• _To be done_: Retype the lines below word for word, keeping every one of them.

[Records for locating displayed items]
--- start ---

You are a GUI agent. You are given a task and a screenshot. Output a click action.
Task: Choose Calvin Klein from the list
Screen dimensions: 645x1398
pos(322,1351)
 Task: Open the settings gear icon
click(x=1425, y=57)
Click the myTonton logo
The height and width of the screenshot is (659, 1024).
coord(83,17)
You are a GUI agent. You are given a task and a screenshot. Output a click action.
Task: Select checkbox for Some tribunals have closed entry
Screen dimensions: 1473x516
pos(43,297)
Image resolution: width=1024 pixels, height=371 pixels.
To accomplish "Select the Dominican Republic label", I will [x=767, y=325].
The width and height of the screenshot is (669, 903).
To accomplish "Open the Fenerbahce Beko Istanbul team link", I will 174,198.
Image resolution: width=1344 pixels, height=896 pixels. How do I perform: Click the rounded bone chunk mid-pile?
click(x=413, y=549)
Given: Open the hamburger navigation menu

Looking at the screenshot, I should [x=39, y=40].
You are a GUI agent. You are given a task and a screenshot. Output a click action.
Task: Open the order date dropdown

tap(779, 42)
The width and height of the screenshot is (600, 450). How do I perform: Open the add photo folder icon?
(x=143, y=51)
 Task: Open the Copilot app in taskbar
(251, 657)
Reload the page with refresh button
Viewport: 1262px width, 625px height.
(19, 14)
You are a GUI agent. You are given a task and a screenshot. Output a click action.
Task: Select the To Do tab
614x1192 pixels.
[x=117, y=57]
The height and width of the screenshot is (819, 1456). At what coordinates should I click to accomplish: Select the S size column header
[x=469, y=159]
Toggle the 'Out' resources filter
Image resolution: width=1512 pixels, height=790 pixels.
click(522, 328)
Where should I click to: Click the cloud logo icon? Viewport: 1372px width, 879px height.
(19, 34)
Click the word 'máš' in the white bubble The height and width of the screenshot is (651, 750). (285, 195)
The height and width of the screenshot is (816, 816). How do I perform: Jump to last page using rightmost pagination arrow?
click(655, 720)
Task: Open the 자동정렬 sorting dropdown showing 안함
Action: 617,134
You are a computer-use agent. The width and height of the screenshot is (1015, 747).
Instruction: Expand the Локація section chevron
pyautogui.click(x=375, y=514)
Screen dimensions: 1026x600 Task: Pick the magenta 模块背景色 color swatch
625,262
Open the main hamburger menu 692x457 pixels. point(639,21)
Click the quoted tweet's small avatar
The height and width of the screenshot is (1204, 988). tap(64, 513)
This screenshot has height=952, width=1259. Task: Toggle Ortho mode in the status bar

--- end ---

• _Final answer_:
You are a GUI agent. You are given a task and a screenshot. Output a click action.
Task: Choose Calvin Klein from the list
Screen dimensions: 645x1398
pos(322,1351)
 Task: Open the settings gear icon
click(x=1425, y=57)
Click the myTonton logo
The height and width of the screenshot is (659, 1024).
coord(83,17)
You are a GUI agent. You are given a task and a screenshot. Output a click action.
Task: Select checkbox for Some tribunals have closed entry
Screen dimensions: 1473x516
pos(43,297)
Image resolution: width=1024 pixels, height=371 pixels.
To accomplish "Select the Dominican Republic label", I will [x=767, y=325].
The width and height of the screenshot is (669, 903).
To accomplish "Open the Fenerbahce Beko Istanbul team link", I will 174,198.
Image resolution: width=1344 pixels, height=896 pixels. How do I perform: Click the rounded bone chunk mid-pile?
click(x=413, y=549)
Given: Open the hamburger navigation menu

Looking at the screenshot, I should [x=39, y=40].
You are a GUI agent. You are given a task and a screenshot. Output a click action.
Task: Open the order date dropdown

tap(779, 42)
The width and height of the screenshot is (600, 450). How do I perform: Open the add photo folder icon?
(x=143, y=51)
 Task: Open the Copilot app in taskbar
(251, 657)
Reload the page with refresh button
Viewport: 1262px width, 625px height.
(19, 14)
You are a GUI agent. You are given a task and a screenshot. Output a click action.
Task: Select the To Do tab
614x1192 pixels.
[x=117, y=57]
The height and width of the screenshot is (819, 1456). At what coordinates should I click to accomplish: Select the S size column header
[x=469, y=159]
Toggle the 'Out' resources filter
Image resolution: width=1512 pixels, height=790 pixels.
click(522, 328)
Where should I click to: Click the cloud logo icon? Viewport: 1372px width, 879px height.
(19, 34)
Click the word 'máš' in the white bubble The height and width of the screenshot is (651, 750). (285, 195)
The height and width of the screenshot is (816, 816). How do I perform: Jump to last page using rightmost pagination arrow?
click(655, 720)
Task: Open the 자동정렬 sorting dropdown showing 안함
Action: 617,134
You are a computer-use agent. The width and height of the screenshot is (1015, 747).
Instruction: Expand the Локація section chevron
pyautogui.click(x=375, y=514)
Screen dimensions: 1026x600 Task: Pick the magenta 模块背景色 color swatch
625,262
Open the main hamburger menu 692x457 pixels. point(639,21)
Click the quoted tweet's small avatar
The height and width of the screenshot is (1204, 988). tap(64, 513)
This screenshot has height=952, width=1259. Task: Toggle Ortho mode in the status bar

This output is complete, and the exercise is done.